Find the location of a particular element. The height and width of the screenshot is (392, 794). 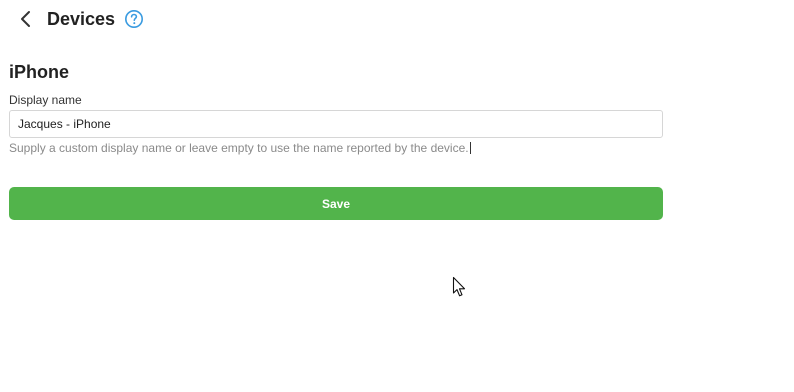

help-button is located at coordinates (134, 19).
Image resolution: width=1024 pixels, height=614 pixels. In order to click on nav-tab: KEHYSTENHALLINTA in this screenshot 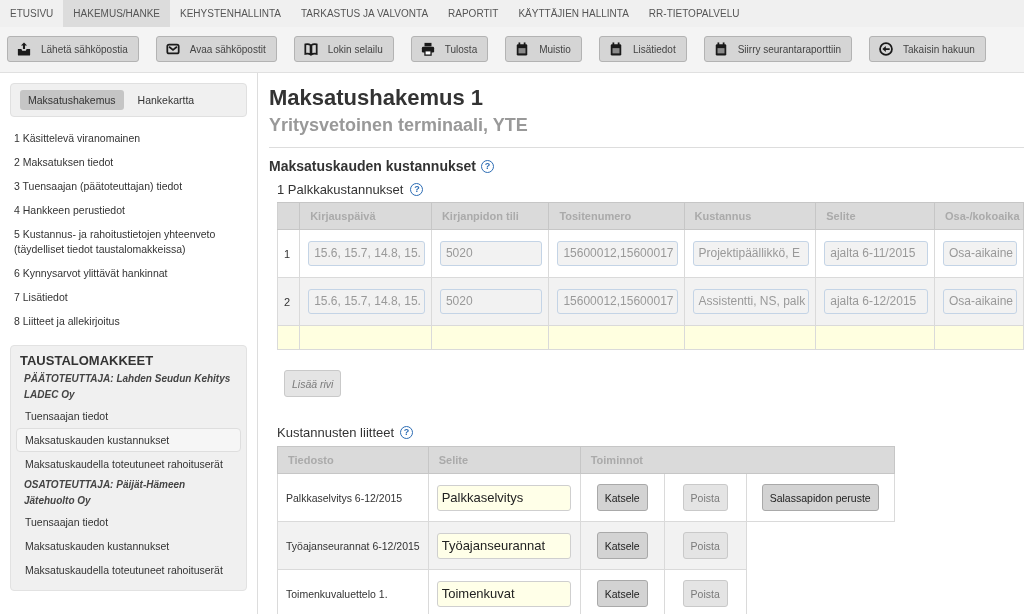, I will do `click(230, 14)`.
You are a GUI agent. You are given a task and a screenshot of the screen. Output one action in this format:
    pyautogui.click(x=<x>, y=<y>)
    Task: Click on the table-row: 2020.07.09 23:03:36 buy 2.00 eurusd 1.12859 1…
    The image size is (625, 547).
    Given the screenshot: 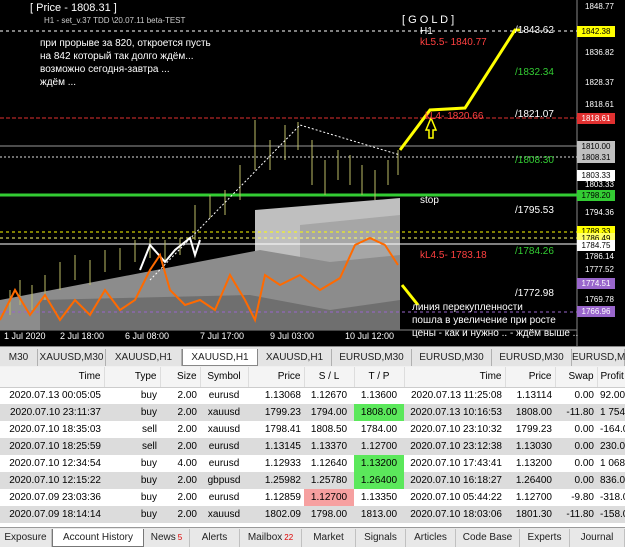 What is the action you would take?
    pyautogui.click(x=312, y=498)
    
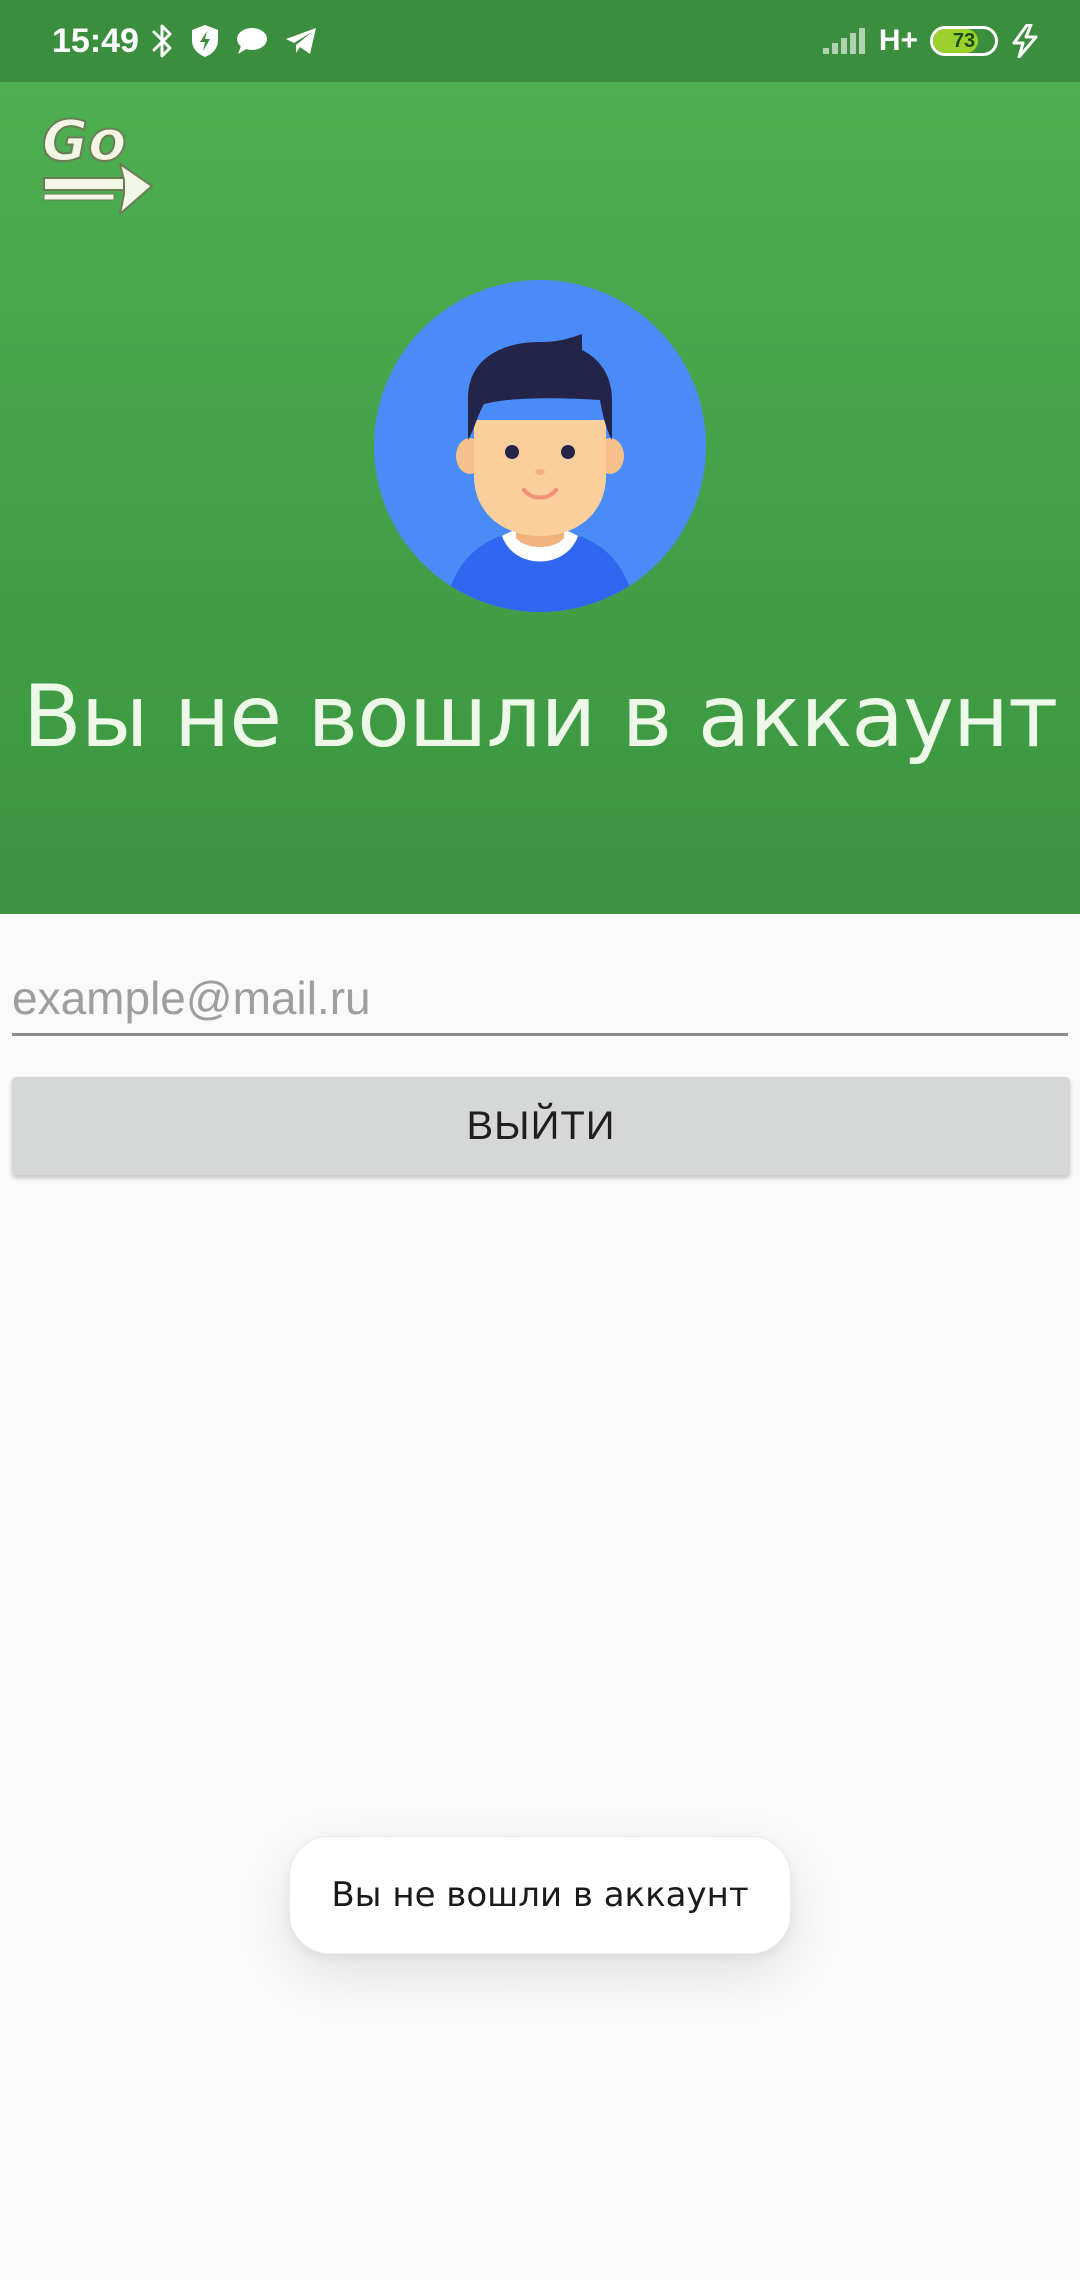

▸ **About this exercise**
Render the lines from the one containing "You are a GUI" through the one containing "Task: Click on", inclusive, as a numbered list, leaving out any blank lines.

▸ **Result of the task**
1. You are a GUI agent. You are given a task and a screenshot of the screen. Output one action in this format:
2.     pyautogui.click(x=<x>, y=<y>)
3.     Task: Click on the table-row: 2020.07.09 23:03:36 buy 2.00 eurusd 1.12859 1…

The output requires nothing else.